Monday, May 29, 2006

Así el Amor
Cae una tormenta sobre esta ciudad.
Las nubes corren una tras otra, se persiguen, se alcanzan
como un beso fugaz.
Sus labios son uno y después desaparecen.
Así el amor
Viví con Mar una de las relaciones más apasionadas, quizá una de las más significativas en mi vida erótica. Casi tres meses. Tres meses: de encuentros nocturnos frente a la Cazadora (allá en Reforma). Mirábamos el cielo oscuro, nunca fue azul. De las correrías por los salones vacíos del segundo y tercer piso de la facultad (Filosofía y Letras). De encerrarnos en los baños de los cines (Loreto, cinemanía y ccu). De mirar sus senos desnudos frente a los espejos... De probar el sabor del Venom, el tatuaje en su nalga derecha. De sus puntuales llamadas telefónicas justo al amancecer. De los besos y abrazos exhibicionistas frente a sus amigos y maestros; frente a mi hermana mayor. De mi primer visita a un hotel en la colonia Roma. Fuimos dos niñas traviesas jugando a amarse. A ser dos mujeres que se deseaban también con ternura: las flores --los tulipanes naranja que me comí--; sus cartas firmadas con el nombre de La Pantera Rosa; los muñecos de peluche --la vaquita y el conejo--; la muñeca pequeñísima que aún conservo. El labial fosforescente que intercambiamos para dibujarnos besos en la piel. Ella tenía 19; yo seis más. Y éramos entonces una sola mujer. No había día, más bien, noche que no la pasáramos juntas. Me asombraba su apego afectivo. Era muy difícil concebir que una mujer atractiva no tuviera pretendientes. Los tenía. Solían aparecer hombres maduros a su espera, pero al final, ella siempre se marchaba conmigo. Le gustaba ir al Centro, recorríamos las calles estrechas tomadas de la mano. Visitábamos con frecuencia el Palacio de Bellas Artes; le atraían los edificios antiguos. La Catedral ejercía una atracción particular; ofrendaba pequeños milagros de oro. La vi llorar un par de veces frente a imágenes religiosas. Leíamos a San Juan De la Cruz. Sin embargo, el llanto que más me conmovió, fue el de una mañana, después de una discusión, ella salió corriendo de la sala de conciertos. Por segundos desapareció. Abrazaba un árbol. Lloraba. ¡Ah!, Marcela, ¡cuánto amor hubo entre nosotras!
¿Cuándo terminó esta historia de tres meses? Dos años después. Dos años después de sus ires y venires. De su incursión definitiva en el mundo nocturno. En el tabladance. En los prostíbulos. Fue entonces cuando me convertí en su confidente. Iba y venía. Fugaz. Un día de tantos regresó. Se había operado la nariz. Era otra.
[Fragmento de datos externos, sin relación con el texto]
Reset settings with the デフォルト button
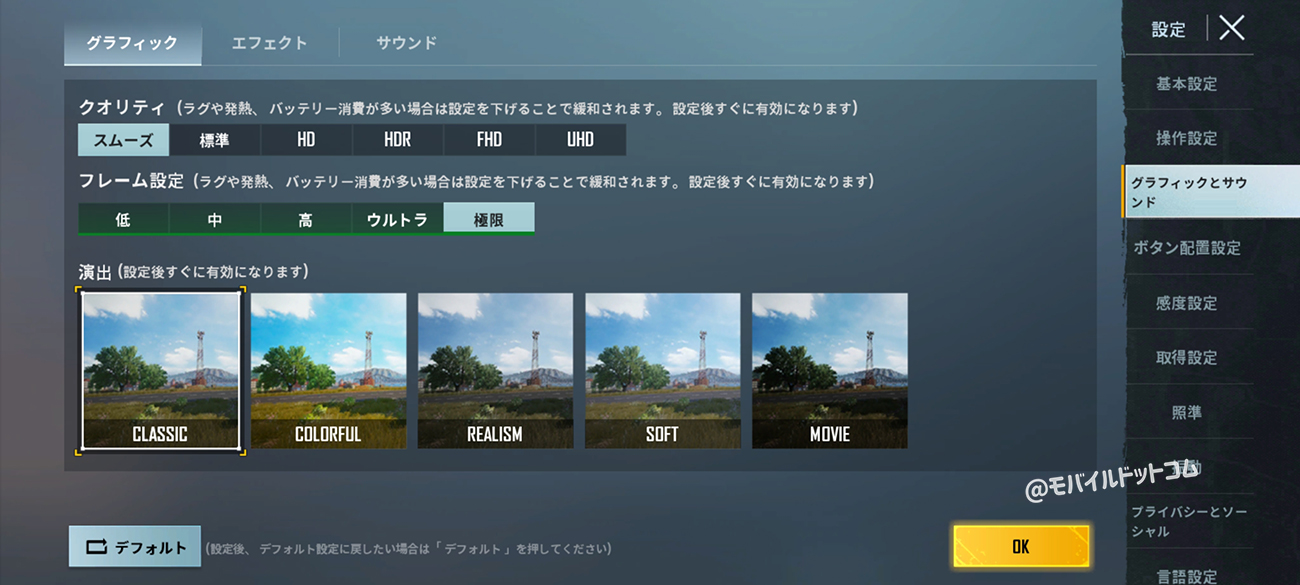Image resolution: width=1300 pixels, height=585 pixels. [135, 547]
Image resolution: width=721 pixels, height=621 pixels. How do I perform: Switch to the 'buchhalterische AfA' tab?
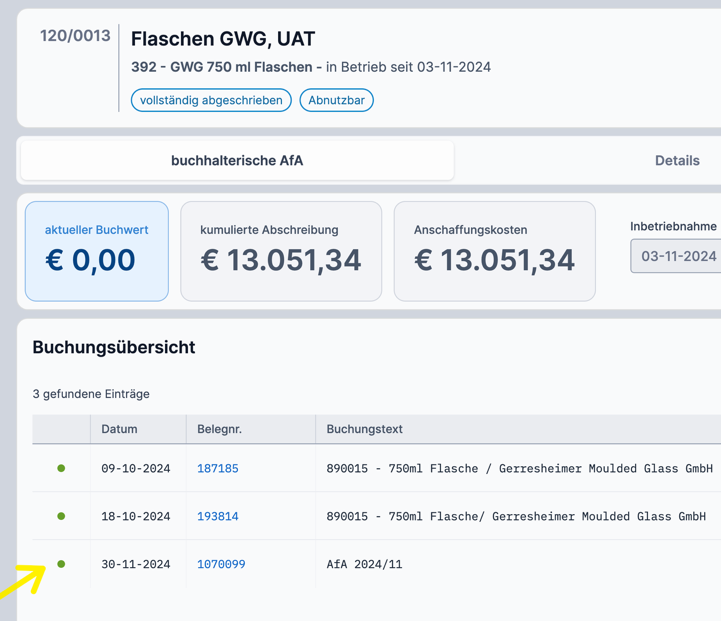(237, 160)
Y aún poseía una perturbadora belleza: sus cabellos rizados cayendo sobre su rostro. Su mirada profunda y retadora. Me propuso vivir con ella. No lo hice. Se fue. Regresó otra vez (siempre regresaba); esta ocasión fue para invitarme a su boda. Tampoco asistí. Se casó con un hombre joven y apuesto; un hombre al conoció en Libido. Tienen un hijo. ¿Es feliz? No lo sé. Supongo que sí. No la he visto desde hace seis años. He hablado un par de veces con ella y con su pequeño Gamael. ¿Por qué escribo esto? Porque su vida y la mía fueron Una. Porque la incertidumbre de ayer, es certidumbre de hoy. Hubo momentos en los que creí que ella nunca se iría. Y no era amor. Hubo otros, en los que no me miraba con ella; aunque era fascinante la seducción; no la del cuerpo sino la de su inteligencia. La manera en cómo se complicaba la vida. Y la astucia con la que resolvía cualquier problema. Era la Lolita de Nabokov; era la Violeta de Xavier Velasco; era la Lola de Ernesto Alcocer. Fue también mi primer personaje Marcela, en Invento que te invento. Mis primeros cuentos que participaron en un concurso y ganaron su publicación. Ella nunca supo de estas historias publicadas aún cuando estuvieron circulando de mano en mano por la facultad. Todos sabían que Marcela no era un ser de ficción y eso la hizo más atractiva. Ya para entonces, ella aparecía o desaparecía con la fugacidad característica de los años luz. De los años en donde nuestra juventud fue abismo y caída.